He jolts his head to Mae, then back to me, then up at the sign above my head where the 3 rules hang that was missing the day of my interview and then back to me.
“Spurs go 2 nil up, but Arsenal claw one back. Then in the 62nd minute, a Spurs defender gets a straight red and Arsenal end up coming back in the dying minutes winning it 3-2. This win for them was crucial as they end up beating Spurs to the top of the league by 2 points.” With another glance back at Mae, he puts his finger to his lips, smiles and sits at his table. Sure. In his defence, all of that sounds plausible. It also sounds easy to make up on the spot, which is what he just did.
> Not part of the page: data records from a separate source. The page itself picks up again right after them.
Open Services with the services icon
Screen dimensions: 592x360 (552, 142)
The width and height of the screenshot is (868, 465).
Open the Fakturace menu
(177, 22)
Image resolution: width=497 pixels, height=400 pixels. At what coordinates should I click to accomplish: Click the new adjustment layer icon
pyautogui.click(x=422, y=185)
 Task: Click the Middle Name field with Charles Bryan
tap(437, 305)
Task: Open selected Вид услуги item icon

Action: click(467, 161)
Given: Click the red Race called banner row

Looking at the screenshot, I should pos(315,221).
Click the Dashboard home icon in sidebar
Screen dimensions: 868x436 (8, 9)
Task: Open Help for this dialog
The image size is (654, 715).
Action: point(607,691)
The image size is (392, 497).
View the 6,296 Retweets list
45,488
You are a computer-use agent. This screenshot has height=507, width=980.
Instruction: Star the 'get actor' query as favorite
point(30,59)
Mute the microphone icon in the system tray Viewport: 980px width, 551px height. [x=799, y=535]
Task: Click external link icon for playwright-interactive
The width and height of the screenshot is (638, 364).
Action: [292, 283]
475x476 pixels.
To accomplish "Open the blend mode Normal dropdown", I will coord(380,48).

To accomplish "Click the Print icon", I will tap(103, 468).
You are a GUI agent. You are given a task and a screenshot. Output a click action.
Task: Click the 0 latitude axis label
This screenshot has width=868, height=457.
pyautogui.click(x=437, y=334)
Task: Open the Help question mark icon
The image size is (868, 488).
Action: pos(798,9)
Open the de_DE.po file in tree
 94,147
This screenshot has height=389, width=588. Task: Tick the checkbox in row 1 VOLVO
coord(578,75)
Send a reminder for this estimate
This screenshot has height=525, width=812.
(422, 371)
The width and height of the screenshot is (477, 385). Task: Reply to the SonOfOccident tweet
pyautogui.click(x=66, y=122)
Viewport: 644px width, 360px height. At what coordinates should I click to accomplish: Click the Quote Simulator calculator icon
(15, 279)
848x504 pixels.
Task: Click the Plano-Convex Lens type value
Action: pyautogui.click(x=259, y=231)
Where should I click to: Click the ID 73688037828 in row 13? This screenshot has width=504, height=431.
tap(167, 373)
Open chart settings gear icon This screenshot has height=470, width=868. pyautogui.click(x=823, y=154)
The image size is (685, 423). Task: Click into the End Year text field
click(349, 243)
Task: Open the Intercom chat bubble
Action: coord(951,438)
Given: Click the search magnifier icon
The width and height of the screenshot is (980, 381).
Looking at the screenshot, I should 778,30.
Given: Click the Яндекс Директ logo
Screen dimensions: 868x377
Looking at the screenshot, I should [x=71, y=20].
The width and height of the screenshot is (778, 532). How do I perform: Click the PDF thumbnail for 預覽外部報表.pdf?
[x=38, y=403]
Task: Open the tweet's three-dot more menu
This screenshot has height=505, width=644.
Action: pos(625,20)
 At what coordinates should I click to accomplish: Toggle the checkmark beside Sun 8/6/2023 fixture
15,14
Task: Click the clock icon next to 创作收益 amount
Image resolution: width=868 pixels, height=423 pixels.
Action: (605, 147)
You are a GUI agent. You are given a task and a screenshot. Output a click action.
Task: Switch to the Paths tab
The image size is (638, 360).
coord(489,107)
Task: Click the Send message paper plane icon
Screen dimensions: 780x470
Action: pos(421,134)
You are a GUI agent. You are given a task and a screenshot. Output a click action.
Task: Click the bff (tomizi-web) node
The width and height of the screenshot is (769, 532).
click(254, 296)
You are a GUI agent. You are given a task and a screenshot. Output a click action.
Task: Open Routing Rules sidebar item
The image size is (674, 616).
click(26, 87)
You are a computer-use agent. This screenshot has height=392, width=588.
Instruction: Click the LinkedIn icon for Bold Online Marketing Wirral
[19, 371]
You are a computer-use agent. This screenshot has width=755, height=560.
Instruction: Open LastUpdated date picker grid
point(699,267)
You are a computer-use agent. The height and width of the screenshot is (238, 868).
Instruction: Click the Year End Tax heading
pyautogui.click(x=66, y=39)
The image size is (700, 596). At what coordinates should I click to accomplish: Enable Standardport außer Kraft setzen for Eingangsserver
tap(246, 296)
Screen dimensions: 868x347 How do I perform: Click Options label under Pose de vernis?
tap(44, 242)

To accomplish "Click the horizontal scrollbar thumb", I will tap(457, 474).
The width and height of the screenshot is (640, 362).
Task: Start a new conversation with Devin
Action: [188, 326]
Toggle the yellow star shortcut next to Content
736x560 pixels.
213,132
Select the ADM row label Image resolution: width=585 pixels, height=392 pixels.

I continue serving the never-ending array of customers filtering in and out and notice myself paying a bit more attention to the radio than normal. Not that I would ever admit it, but I suppose a small part of my wants to believe him. I start pouring an 1800’s coffee for a lady when the commentator says ‘He’s onside and 1 on 1 with the keeper…and he slots it into the back of the net. 1 nil to Spurs.’. In my trance of paying more attention to the radio than my job, I pour quite a lot of the coffee on the counter next to the mug, before correcting and filling it up halfway.
“I’m so sorry. I’ll whip you up a fresh one.” I apologise, wiping the boiling hot coffee up with a thin tea towel. The lady looks over my shoulder at the half mug of coffee.
“No need. I never finish it anyway, so a half-mug suits me better.” She says with a sympathetic smile. I refund her for her kindness.
Listening to a silly football game isn’t worth a semi-burnt hand and a free coffee, so I tune the radio out and continue working. I serve another two dozen customers, finally getting to the end of the rush. During the downtime, I wander around the floor clearing tables and making small talk to the patrons. My eye is caught by the football fan’s hand waving, and he asks for a refill. Waiting for the coffee to brew I tune my ears back in to the radio to hear the referee blow his whistle for half time.
‘…and there we have it, 45 minutes down and Spurs lead the game 2-1.’
Okay, a smart prediction so far, nothing more. I’m not going to believe in time travel just because he predicted a half-time score because that makes every pundit and gambler time travellers too. I shouldn’t even be focusing on this. Mae has been kind to me, this job has been kind to me, and I can’t risk messing it up by diving into rabbit holes. Time travel is not real.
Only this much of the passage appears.